Não haverá recuperação da economia, nem combate sério à inflação, sem o conserto de contas públicas arruinadas pela má gestão do Tesouro. Essa má gestão incluiu uma relação promíscua com os bancos federais.

Conter gastos e elevar a arrecadação seria uma terapia dolorosa em qualquer circunstância - e ainda mais no caso do Brasil. A economia cresceu apenas 0,1% em 2014 e as contas do primeiro trimestre dificilmente mostrarão resultado positivo. Há uma forma, no entanto, de criar algum dinamismo econômico já na fase de ajuste. As engrenagens da produção e do emprego voltarão a se mover, em breve, se o governo atrair capitais privados - nacionais e estrangeiros - para obras de infraestrutura. Não há escolha. O Tesouro vai muito mal e o Banco Nacional de Desenvolvimento Econômico e Social (BNDES) deixou de ser uma alternativa para o financiamento desses projetos.
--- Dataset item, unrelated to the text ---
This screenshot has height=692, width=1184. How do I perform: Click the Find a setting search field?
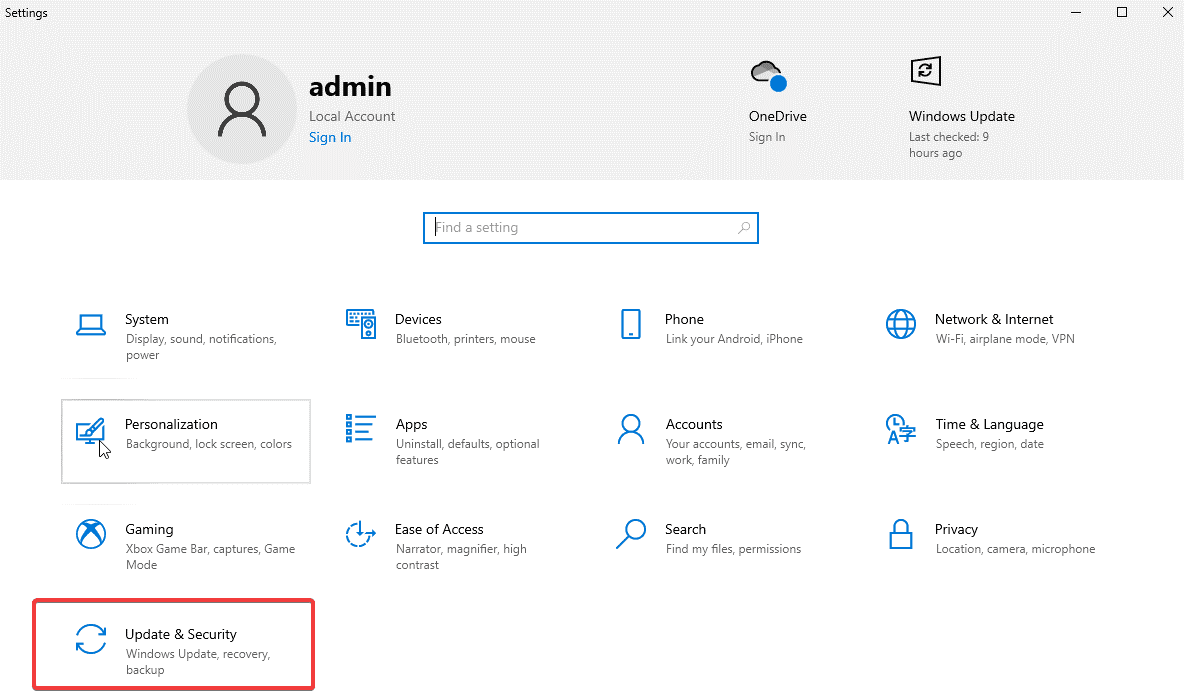point(580,228)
A curto prazo, o investimento em infraestrutura, com ampla participação de recursos privados, será a maneira mais eficiente e mais segura de reativar a economia. Mas esse tipo de investimento produzirá resultados benéficos também nas etapas seguintes. Será essencial para tornar o Brasil mais eficiente e preparado para crescer mais rapidamente que nos últimos quatro anos, quando ficou muito atrás dos outros emergentes e até de alguns países desenvolvidos.

O potencial de crescimento do País está reduzido a 2,5%, segundo a última estimativa do Fundo Monetário Internacional (FMI). Mas nem esse ritmo será alcançado rapidamente, de acordo com as projeções. O Fundo estima para este ano uma retração de 1%, seguida de um crescimento de cerca de 1% em 2016. Haverá alguma aceleração nos anos seguintes, mas a taxa de 2,5% só será alcançada em 2020, de acordo com esses cálculos. Estimativas de potencial de crescimento são sujeitas a muitas dúvidas. Mas ninguém pode seriamente contestar o emperramento da economia brasileira nos últimos quatro anos, seus problemas de produtividade e suas dificuldades para competir globalmente.

O FMI tem aconselhado a todos os países, desenvolvidos, emergentes e em desenvolvimento, maior empenho no investimento em infraestrutura, para ativar os negócios a curto prazo e elevar a capacidade de crescer com firmeza e segurança. O conselho aplica-se muito claramente ao Brasil.

Para seguir esse caminho, o governo precisará mostrar, na elaboração dos projetos básicos, muito mais competência do que exibiu até agora. Além disso, deverá adotar critérios mais pragmáticos nas concessões, para atrair investidores privados. Em vários leilões, nos últimos anos, apareceram poucos interessados, por causa das condições irrealistas. Um passo no rumo do pragmatismo já foi dado, com a decisão de abrir espaço, nas licitações, a maior número de empresas. No mínimo, isso tornará o governo menos dependente das empreiteiras investigadas na Operação Lava Jato. Já será um avanço.